(Saved data entries)

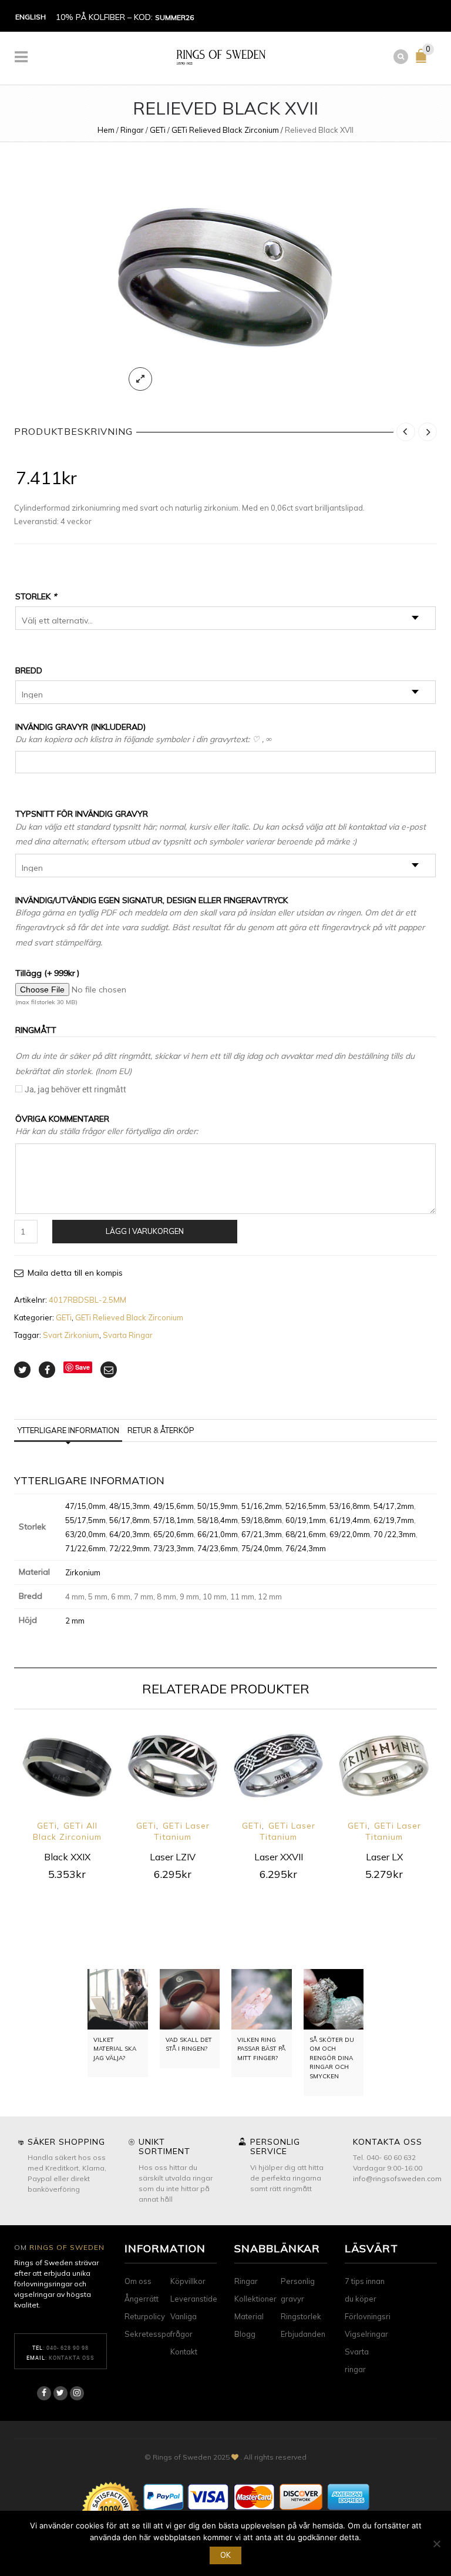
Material (249, 2316)
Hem (106, 130)
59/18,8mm (261, 1520)
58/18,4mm (217, 1520)
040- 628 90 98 (67, 2347)
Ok (225, 2555)
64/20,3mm (129, 1534)
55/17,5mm (85, 1520)
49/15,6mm (173, 1506)
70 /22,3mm (394, 1534)
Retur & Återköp (160, 1430)
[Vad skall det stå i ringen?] (190, 1999)
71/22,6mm (85, 1548)
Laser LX (384, 1857)
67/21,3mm (261, 1534)
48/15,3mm (129, 1506)
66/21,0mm (217, 1534)
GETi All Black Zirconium (67, 1831)
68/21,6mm (305, 1534)
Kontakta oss (72, 2357)
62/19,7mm (393, 1520)
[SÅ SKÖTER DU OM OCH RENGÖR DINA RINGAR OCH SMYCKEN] (334, 1999)
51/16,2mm (261, 1506)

Task directions
Exactly as written, return each line above and leave the pictures behind.

Solution for this exercise
Material (249, 2316)
Hem (106, 130)
59/18,8mm (261, 1520)
58/18,4mm (217, 1520)
040- 628 90 98 (67, 2347)
Ok (225, 2555)
64/20,3mm (129, 1534)
55/17,5mm (85, 1520)
49/15,6mm (173, 1506)
70 /22,3mm (394, 1534)
Retur & Återköp (160, 1430)
[Vad skall det stå i ringen?] (190, 1999)
71/22,6mm (85, 1548)
Laser LX (384, 1857)
67/21,3mm (261, 1534)
48/15,3mm (129, 1506)
66/21,0mm (217, 1534)
GETi All Black Zirconium (67, 1831)
68/21,6mm (305, 1534)
Kontakta oss (72, 2357)
62/19,7mm (393, 1520)
[SÅ SKÖTER DU OM OCH RENGÖR DINA RINGAR OCH SMYCKEN] (334, 1999)
51/16,2mm (261, 1506)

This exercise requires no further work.